To fill this gap, we introduce ToolDial, a dataset consisting of 11,111 multi-turn dialogues built around APIs from RapidAPI. ToolDial is crafted to capture the complexity of real conversations by simulating scenarios where the TALM requests missing inputs, reasons about dialogue flow, and decides when to invoke additional APIs. We define 16 distinct user and system actions and construct 23 plausible action sequences to reflect real world interaction patterns. A graph-based API chaining framework is used to ensure that one API’s output can serve as another’s input, enabling more realistic multi-step API usage in the dialogues.

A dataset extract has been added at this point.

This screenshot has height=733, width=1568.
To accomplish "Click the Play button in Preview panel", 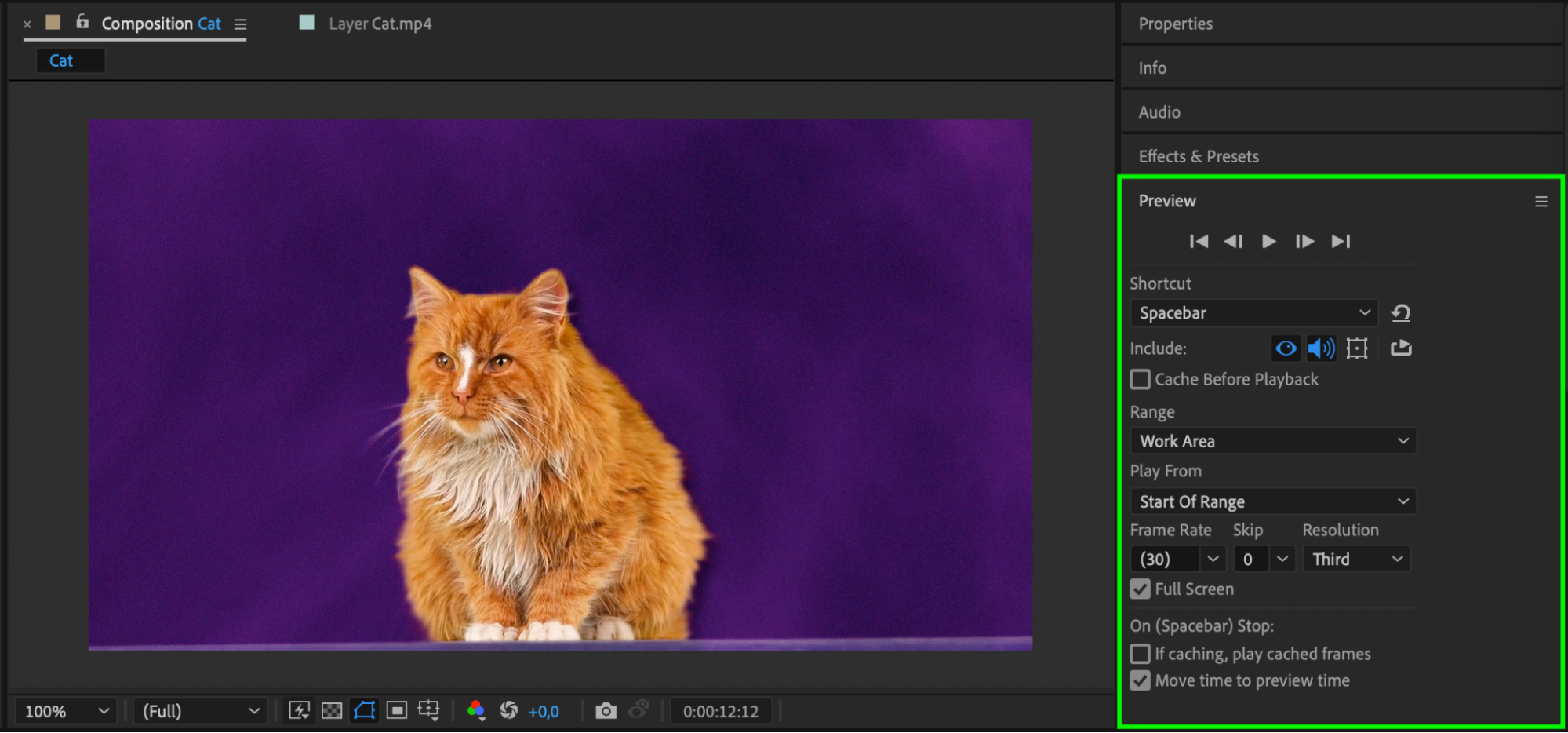I will (x=1268, y=241).
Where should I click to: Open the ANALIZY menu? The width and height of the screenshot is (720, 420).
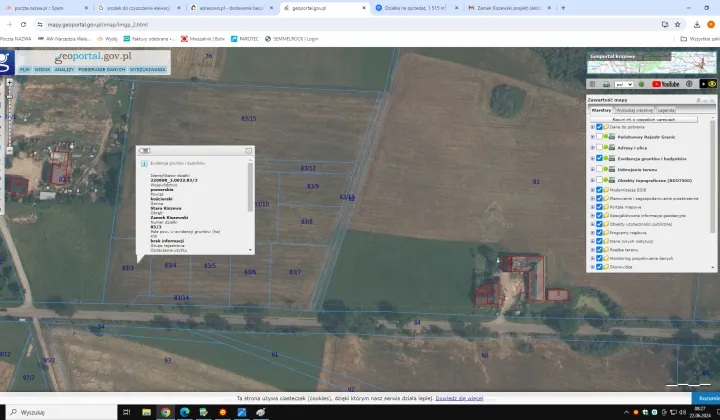tap(64, 70)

Our experimental results show that modern language models struggle to extract correct input parameters from dialogue history and to choose plausible next actions to resolve the situation during a conversation. In particular, they often fail to select clarification actions when faced with vague requests, and they tend to skip asking the user for input parameter values, instead rushing to call the API with hallucinated values. In contrast, we found that when language models are trained on ToolDial, the two aforementioned issues are significantly alleviated.

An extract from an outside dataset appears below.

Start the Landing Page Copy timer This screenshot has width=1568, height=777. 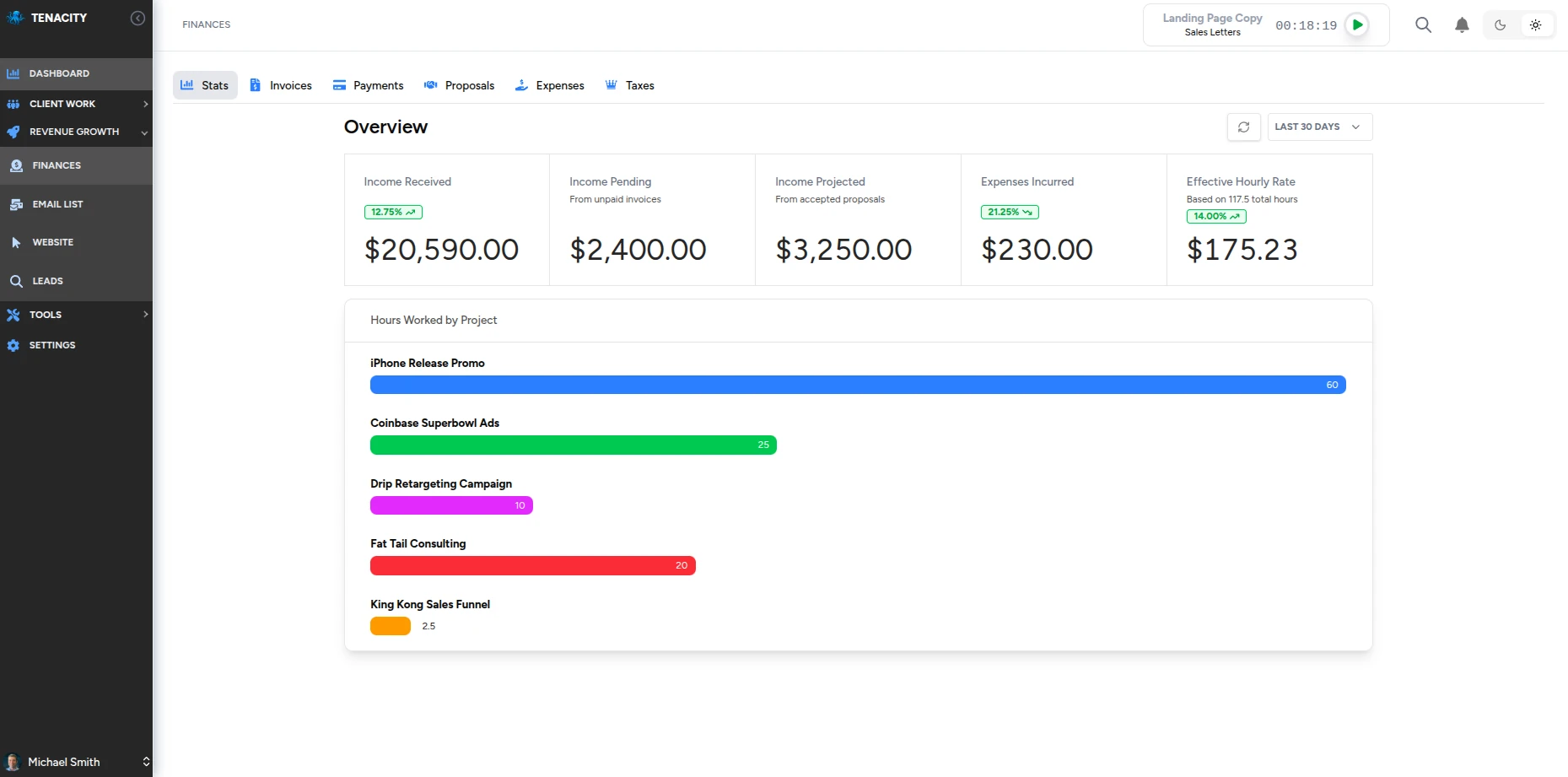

Jeonghoon Shim, Gyuhyeon Seo, Cheongsu Lim, Yohan Jo

https://openreview.net/forum?id=J1J5eGJsKZ

References
  1. Yujia Qin, Shihao Liang, Yining Ye, Kunlun Zhu, Lan Yan, Yaxi Lu, Yankai Lin, Xin Cong, Xiangru, Tang, Bill Qian, Sihan Zhao, Lauren Hong, Runchu Tian, Ruobing Xie, Jie Zhou, Mark Gerstein, Dahai Li, Zhiyuan Liu, and Maosong Sun. Toolllm: Facilitating large language models to master 16000+ real-world apis. ICLR 2024.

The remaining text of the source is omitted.